'The ground was covered with discarded tins, some puckered out like cone-shaped weeds, others embedded deep, as if they had been rolled and flattened by something heavy. The older ones were rusted black, but many still had legible labels. Sardine tins, tins of marmalade, a bright yellow label reading Fortnum and Mason, tins of something called Harrison's Pomade. Marden became engrossed with these, began following them as someone follows a trail. The tins, their labels, acted as homely captions to an otherwise unfathomable illustration -- the only thing he had seen so far that made any sense. The first band was more than twenty yards wide, then came a gap where there were hardly any tins, and then suddenly he was up to a new band, tins with German labels, and it wasn't more than sixty yards between the German tins and the British ones.
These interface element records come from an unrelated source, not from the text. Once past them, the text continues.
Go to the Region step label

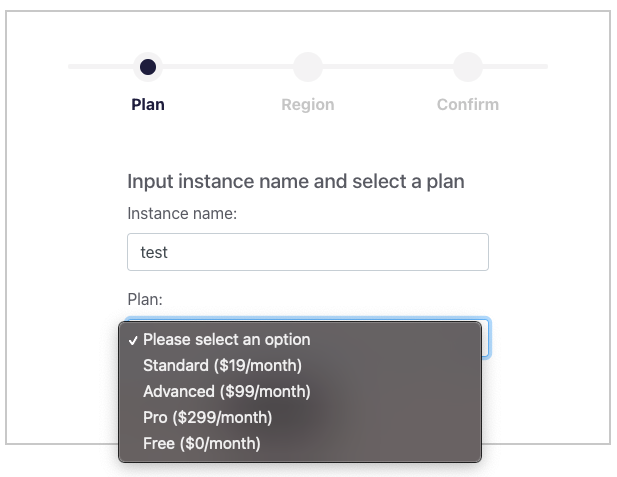[308, 105]
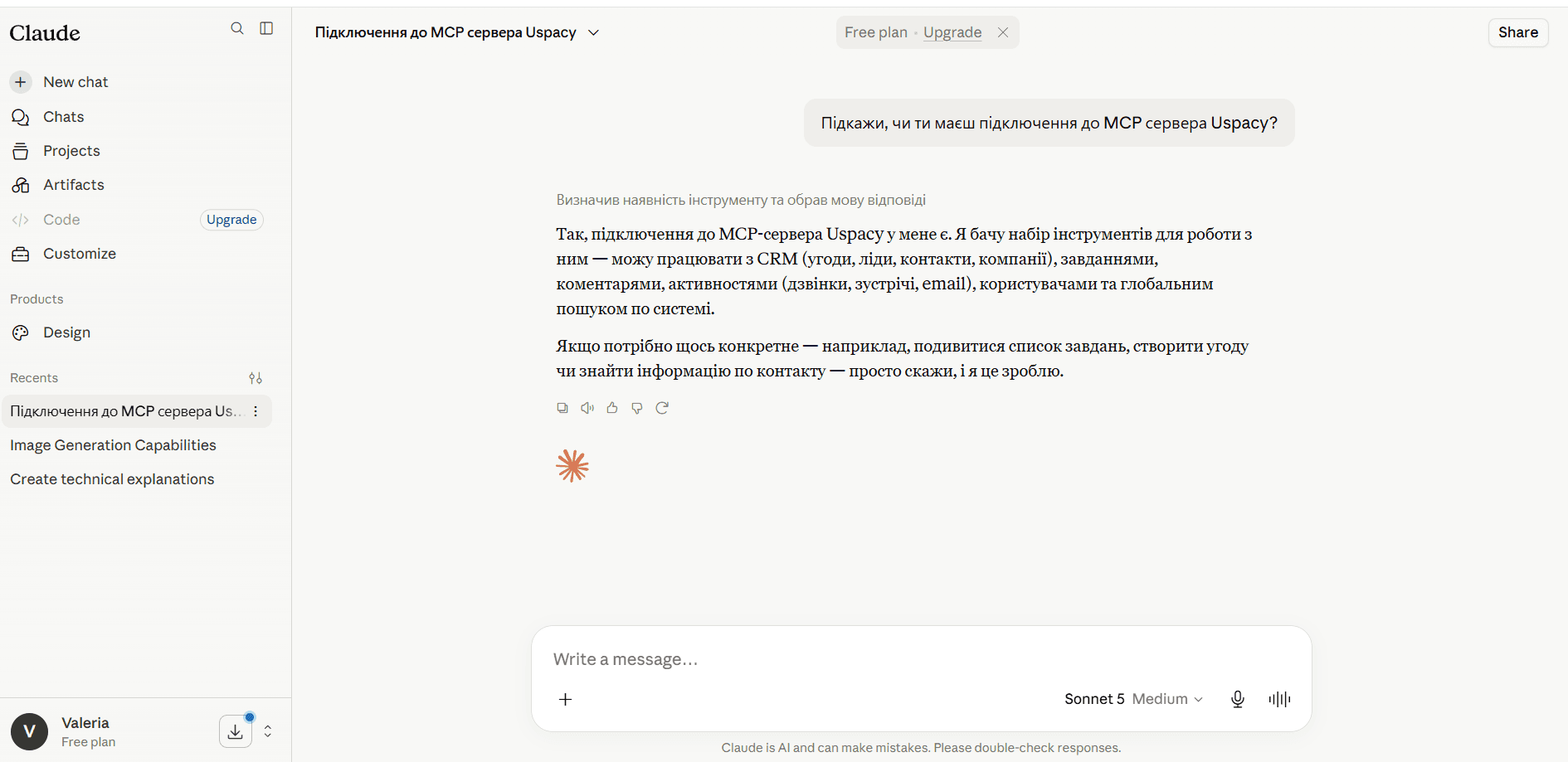The image size is (1568, 762).
Task: Copy the response with the copy icon
Action: tap(562, 408)
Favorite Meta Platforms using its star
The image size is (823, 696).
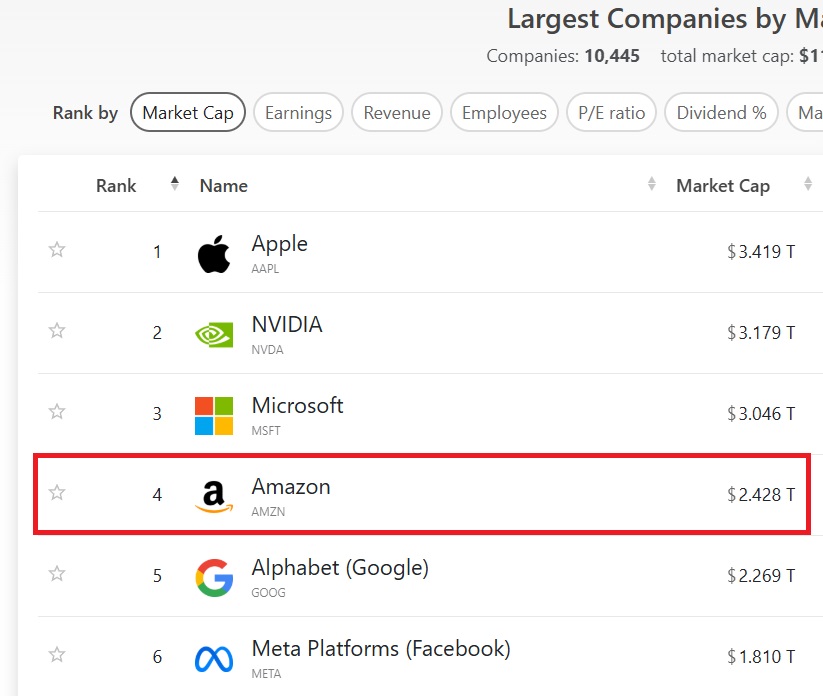(x=57, y=655)
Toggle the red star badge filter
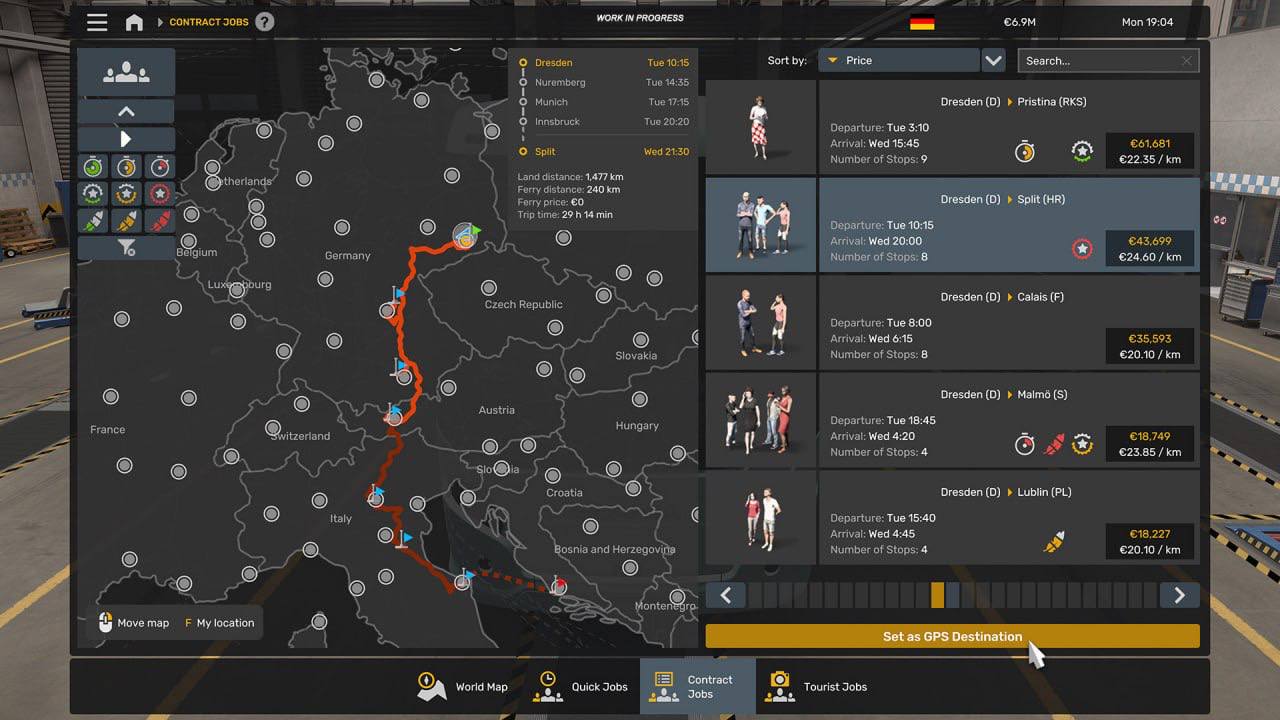 (x=159, y=193)
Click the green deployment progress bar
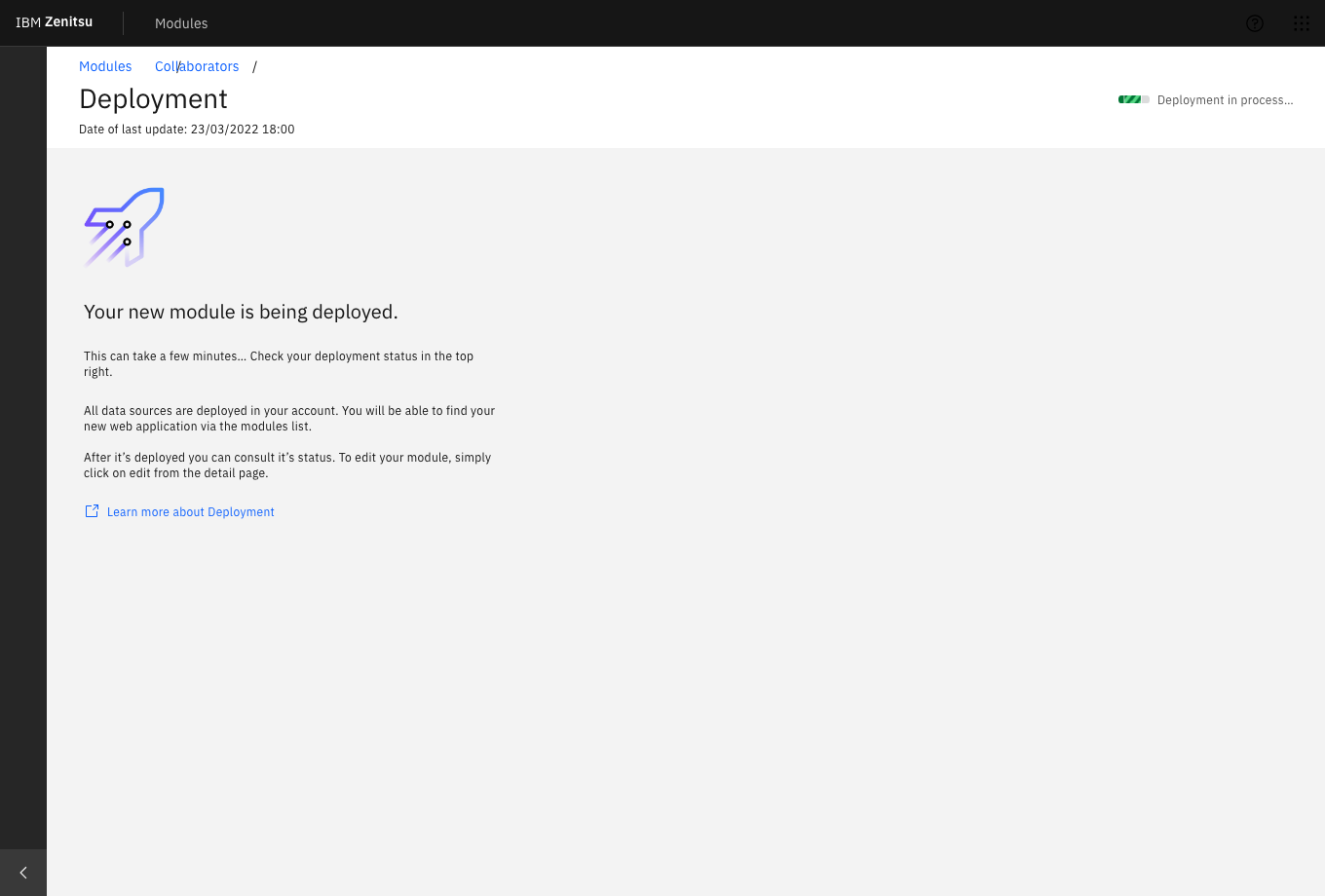The image size is (1325, 896). tap(1133, 99)

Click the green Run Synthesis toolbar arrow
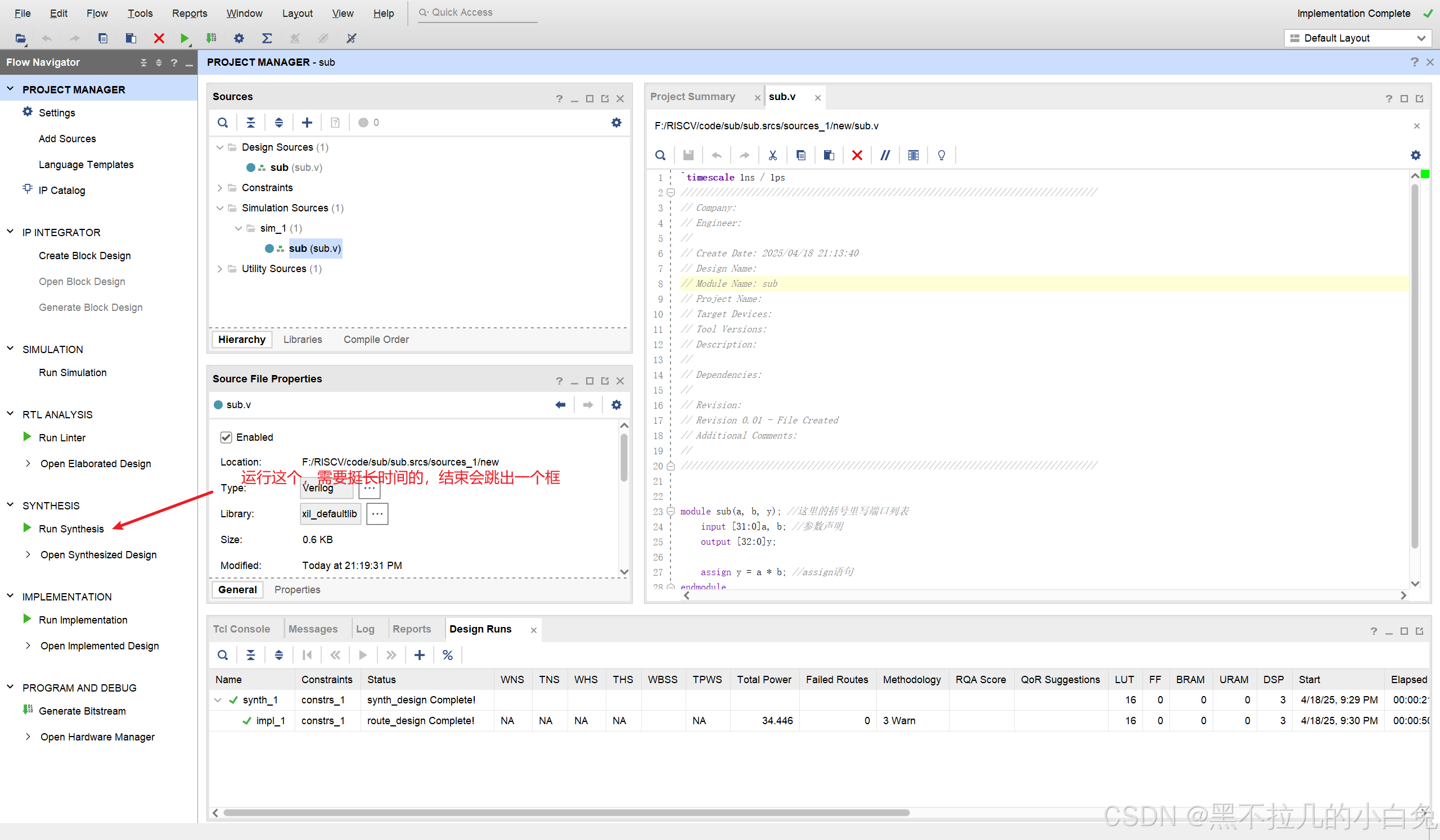(184, 38)
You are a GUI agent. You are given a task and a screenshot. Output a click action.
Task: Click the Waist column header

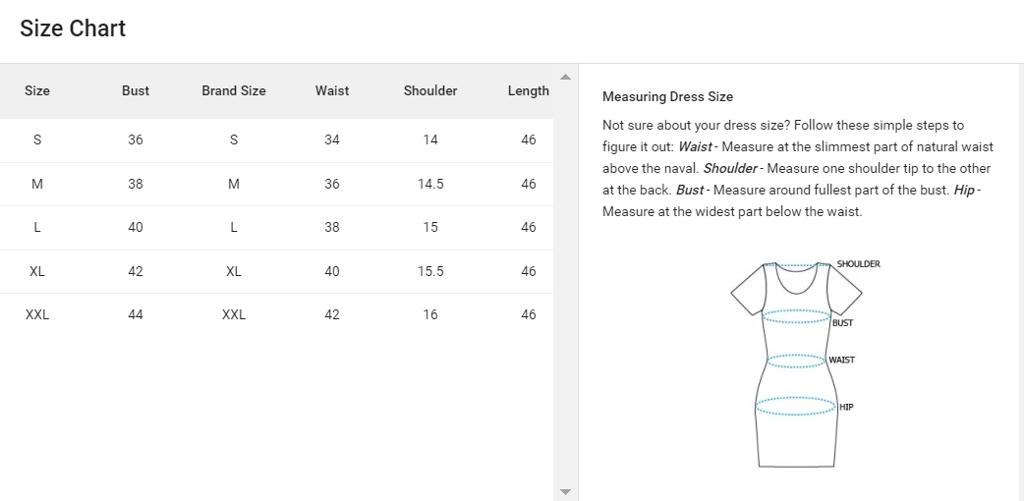point(332,91)
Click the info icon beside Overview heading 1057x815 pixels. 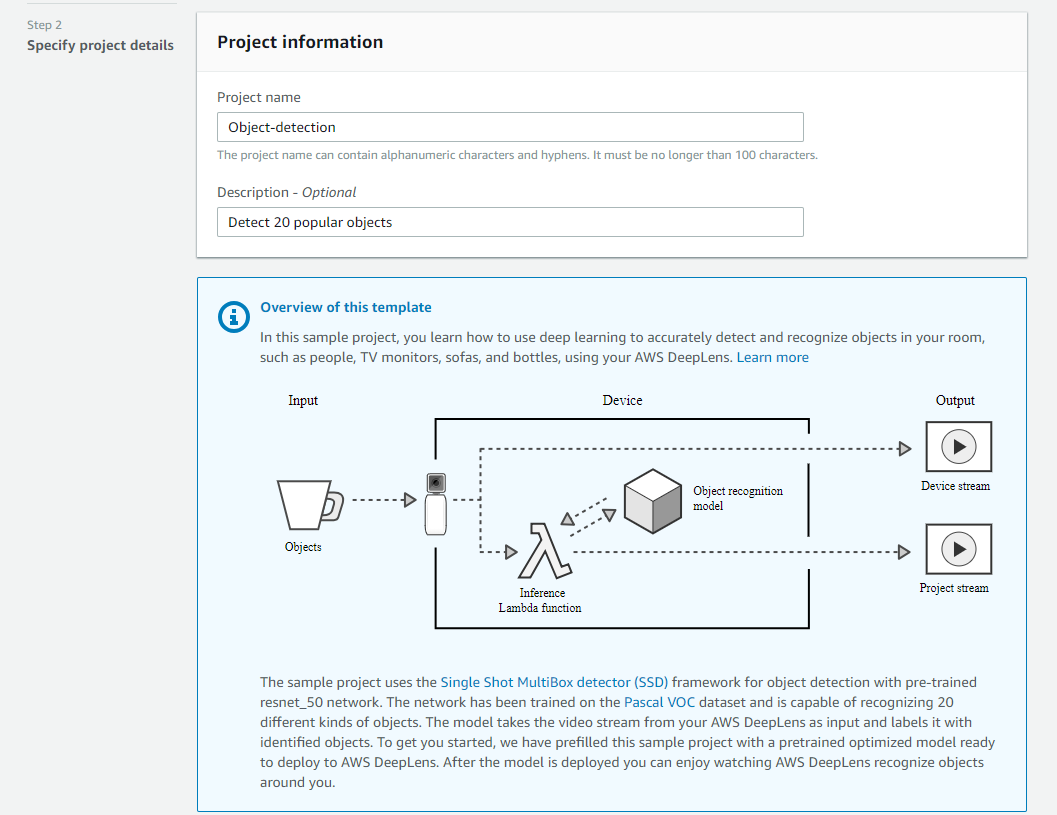pos(233,317)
Tins. But not only tins. There were rags and buttons and chicken bones and soggy canvas buckets and razors and tobacco pouches and pages from pay books and dirty wads of money and pictures of music hall stars and punctured canteens and corrugated iron sheeting and empty cognac bottles and soles off hobnailed boots and shredded haversacks and flypaper and rum jars and cooking dixies and a legless wicker chair and telegraph wire and broken insulators and bits of harness and endless piles of four-by-twos, and in and around all these things, like a kind of dusting, the bright golden casings of machine gun bullets the shape and thickness of stubby pens.
The garbage lay thickest in the deepest furrows, and so it took Marden longer than it should have to understand these had been trenches.'
-- W.D. Wetherell, A Century of November
In memory of the grandfathers, one frostbitten, one shot, both gassed, both survivors; and of great-aunt Jessie, who caught the Spanish flu while nursing soldiers in the City Hospital, Edinburgh, the winter the war ended.